Abstract
In this thesis I focus on legal complications of fighting terrorism. Democracies are faced with a threat that fights outside the laws. Imposing restrictions on liberties and rights in order to constrain the threat may be argued necessary; nonetheless it challenges one of the pillars of democracy itself: the rights and liberties of the individual.
The state of Israel has, as occupant of the Palestinian Territories since 1967, faced international – and domestic – criticism concerning the rights of the Palestinians. The Supreme Court of Israel (ISC), sitting as the High Court of Justice (HCJ), has by its judicial annexation of the Palestinian Territories faced the dilemma of the competing values of Israeli security and Palestinian human rights for decades. The recently retired President of the ISC (September 7, 2006), Aharon Barak describe that:
“Fighting against terrorism in an effective manner entails finding the right balance between security and public interests, on one hand, and the need to safeguard human rights and basic freedoms, on the other. This is a very complex process.”
Critics of the HCJ like the Israeli sociology professor Baruch Kimmerling claims that the laws are not equal to everyone. Liberal rhetoric in rulings and statements give the impression of legal equality but do not create precedence and are often so vague that the initial problem is not actually solved. Kimmerling is by no means moderate in his article “Jurisdiction in an Immigrant-Settler Society” which “will demonstrate that the practices of the Israeli HCJ generate a façade of legitimacy to the Israeli state’s internal and external colonization and territorial expansion efforts.”
Aharon Barak pointed out above that the ISC needs to ensure that the state of Israel is respecting the rule of law also in times of conflict. The dilemma of Israeli security and preservation of Palestinian rights is often exaggeratedly viewed as a zero-sum game by both parties: Neither interest can be satisfactory fulfilled without reducing the others. Without a matrix of control over the occupied Palestinian territories (OPT) the frequency of terrorist attacks would definitely increase in lack of a complete political solution. At the same time, the matrix of control is splitting the West Bank up in Bantustans, hindering free movement of the individual, choking the Palestinian economy and in lead to hardship in the life of the Palestinians which again fuel the conflict.

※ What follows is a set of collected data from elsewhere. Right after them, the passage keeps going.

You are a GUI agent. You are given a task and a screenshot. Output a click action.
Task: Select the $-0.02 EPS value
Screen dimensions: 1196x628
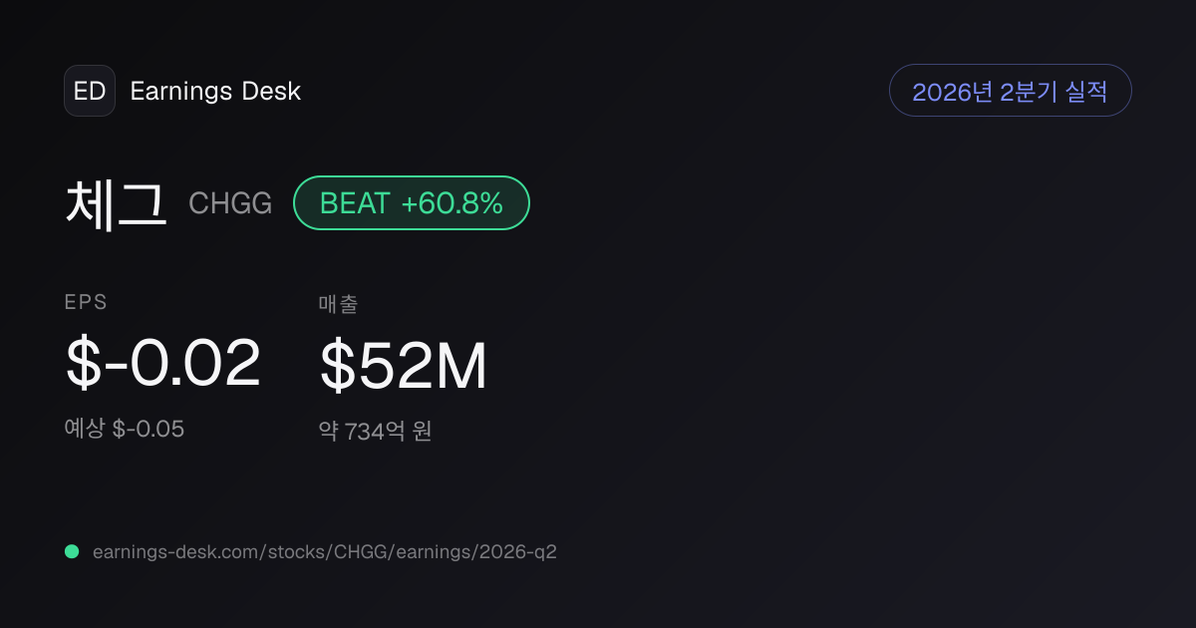coord(162,363)
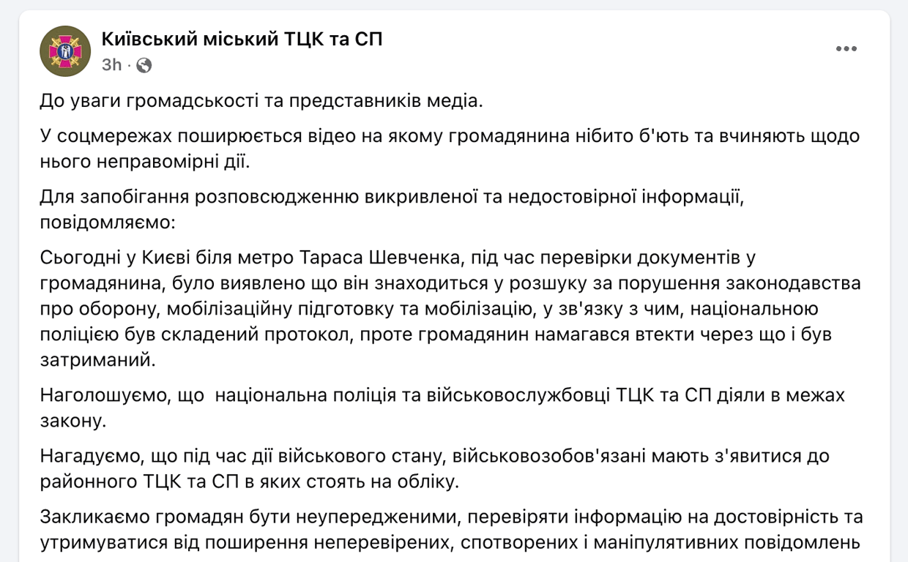
Task: Reveal more actions using the overflow menu
Action: (847, 49)
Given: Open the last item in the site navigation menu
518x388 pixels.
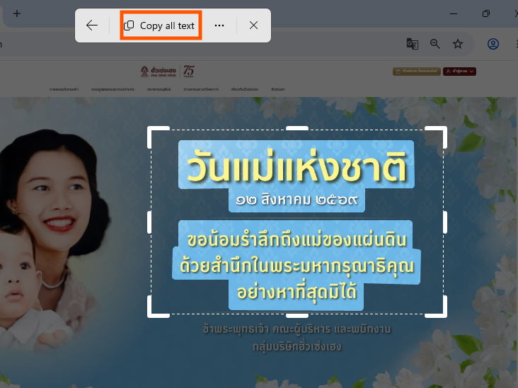Looking at the screenshot, I should [278, 89].
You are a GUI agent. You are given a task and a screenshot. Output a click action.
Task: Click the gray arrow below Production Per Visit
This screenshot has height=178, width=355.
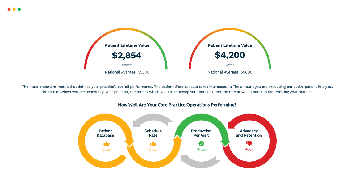click(x=201, y=162)
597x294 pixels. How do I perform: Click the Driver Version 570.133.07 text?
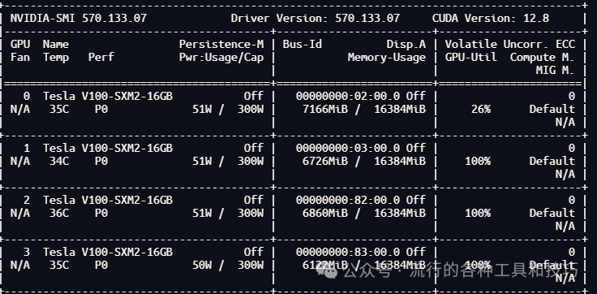pos(316,18)
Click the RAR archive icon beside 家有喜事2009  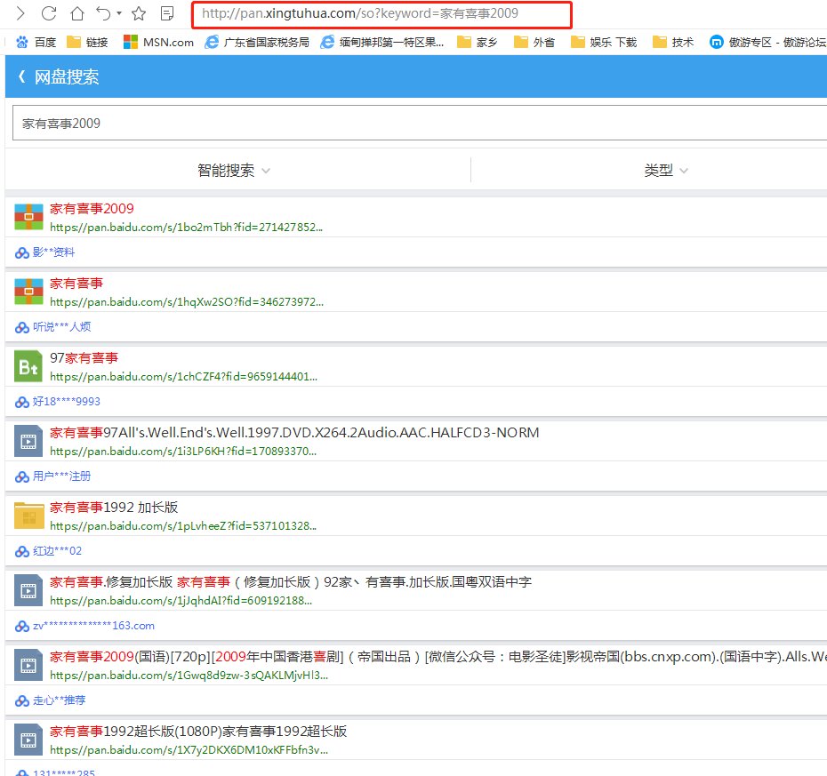pyautogui.click(x=28, y=216)
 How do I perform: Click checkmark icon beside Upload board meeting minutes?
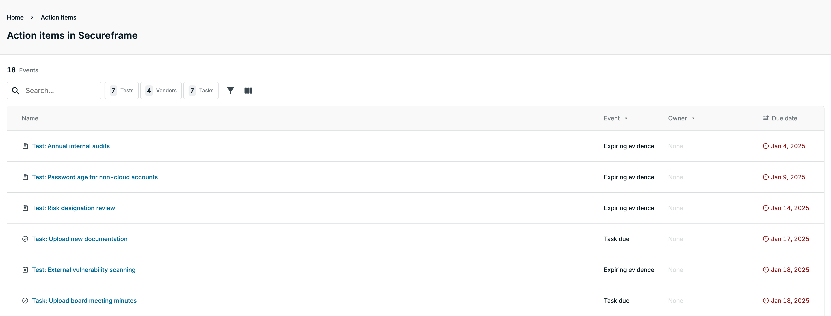coord(25,301)
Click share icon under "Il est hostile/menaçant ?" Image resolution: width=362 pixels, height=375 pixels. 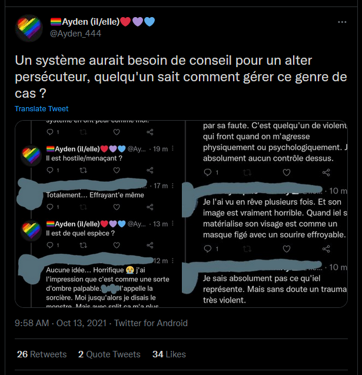pos(150,170)
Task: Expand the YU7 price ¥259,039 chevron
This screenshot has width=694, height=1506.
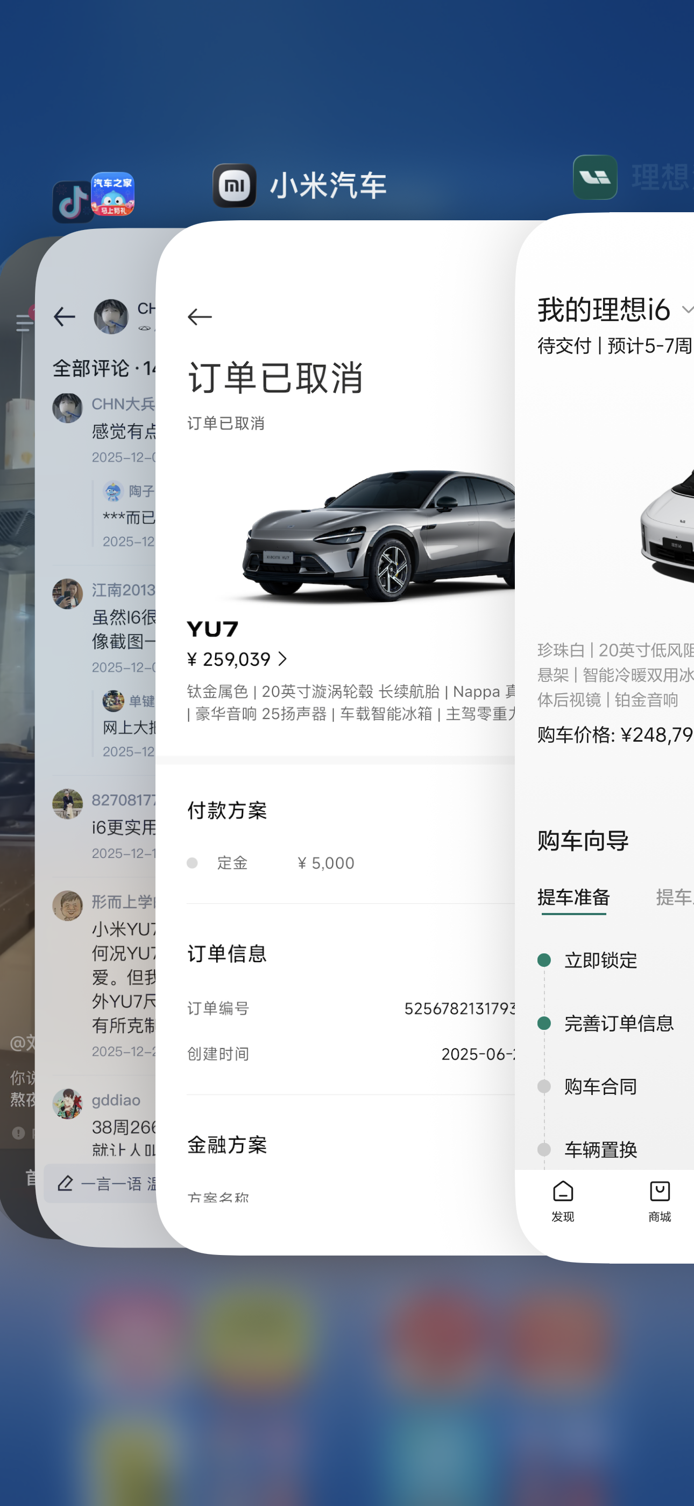Action: pos(283,659)
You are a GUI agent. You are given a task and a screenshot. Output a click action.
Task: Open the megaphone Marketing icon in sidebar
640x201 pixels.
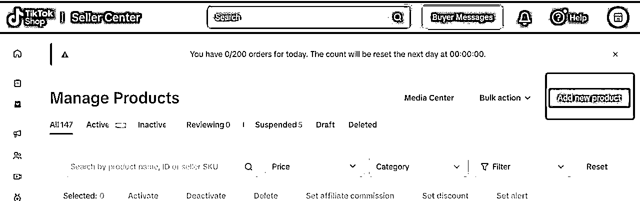(18, 134)
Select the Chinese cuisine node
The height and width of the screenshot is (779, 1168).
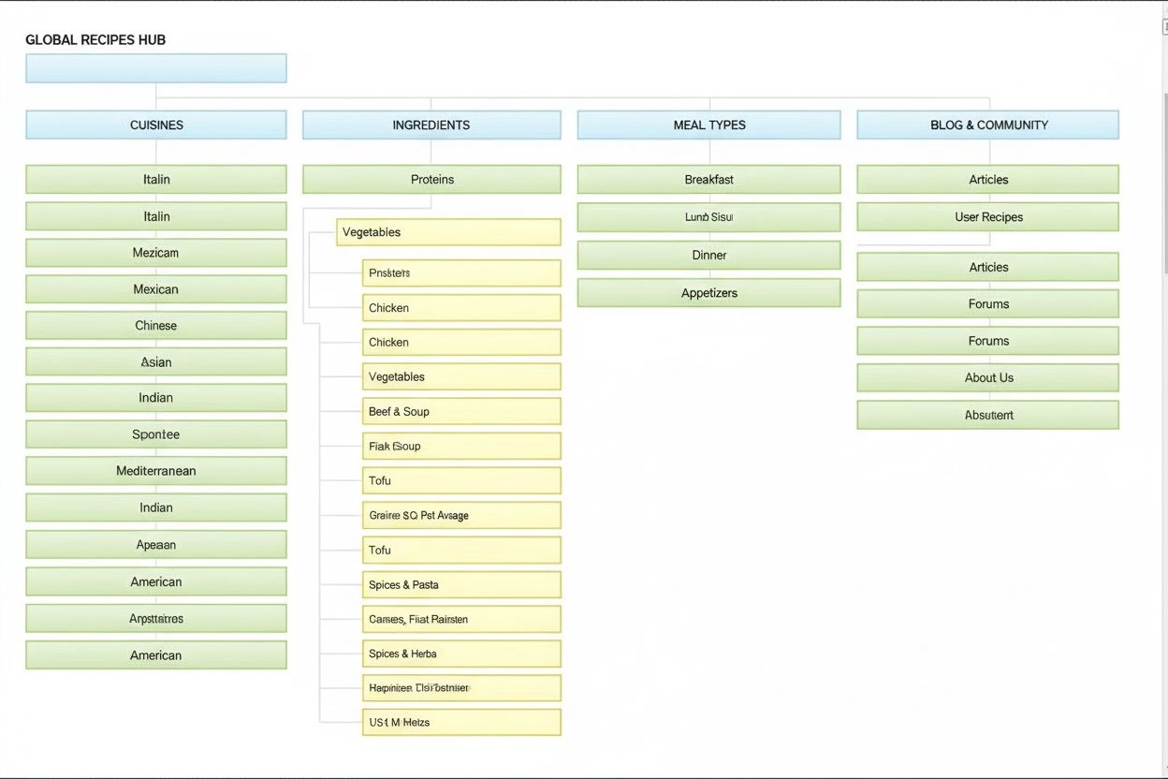point(155,325)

Additionally, the conflict has been viewed as a typical territorial conflict: Neither parts have alternative homelands and is frequently referred to by both parties as a conflict of existence. After the breakout of the second Palestinian intifada , the wave of terrorist attacks gained political and public support to the old plans of building a separation barrier to separate Israelis and Palestinians.
The Israeli professor Ronen Shamir stress that a Court’s impartiality is a prerequisite if they are to play a legitimizing role. Studies suggest that courts systematically support and uphold state-sponsored policies. Shamir claims that analysis of cases where the HCJ ruled to defend Palestinian’s and Israeli Arab’s human rights did not lead to similar results in subsequent cases and the significance of the cases was exaggerated, allowing them to appear as symbols of justice.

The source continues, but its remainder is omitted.